[Pixel coordinate grounding data]
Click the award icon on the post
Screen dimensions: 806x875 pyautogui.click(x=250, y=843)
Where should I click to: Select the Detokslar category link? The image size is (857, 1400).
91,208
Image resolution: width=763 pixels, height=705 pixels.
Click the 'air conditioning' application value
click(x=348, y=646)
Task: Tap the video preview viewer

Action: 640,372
---
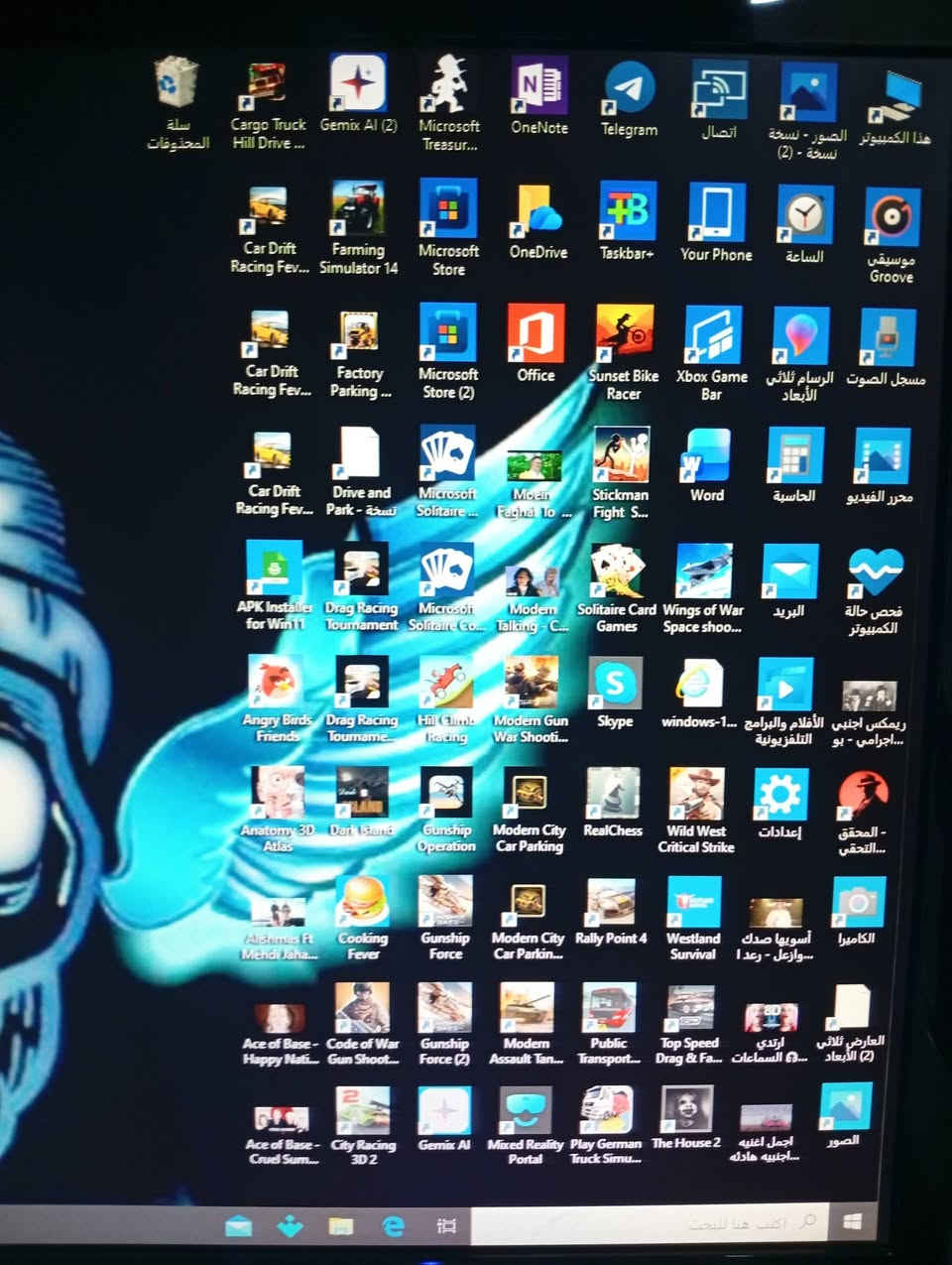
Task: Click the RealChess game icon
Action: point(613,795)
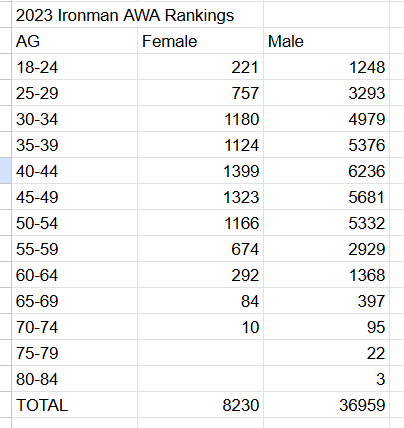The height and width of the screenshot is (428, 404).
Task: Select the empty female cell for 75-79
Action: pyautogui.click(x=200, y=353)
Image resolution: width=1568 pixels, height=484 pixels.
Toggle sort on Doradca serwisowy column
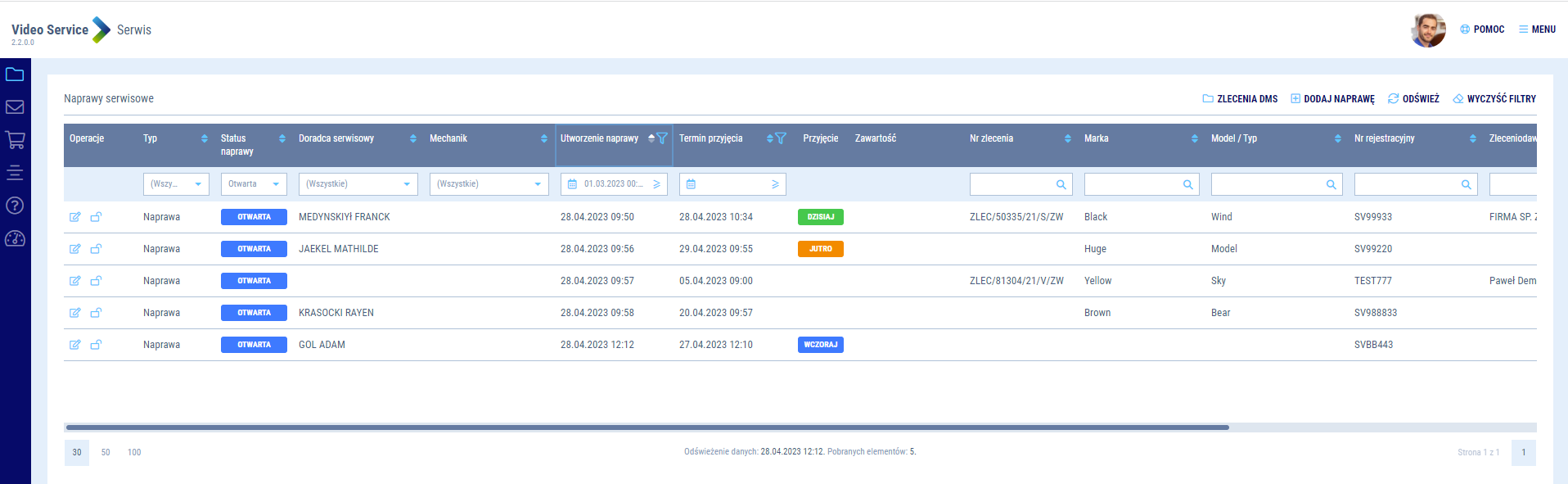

--- What this task involves ---
Considering only lines of the records that hold the string "resolution", state how many there are and nothing else.

--- Final answer ---
2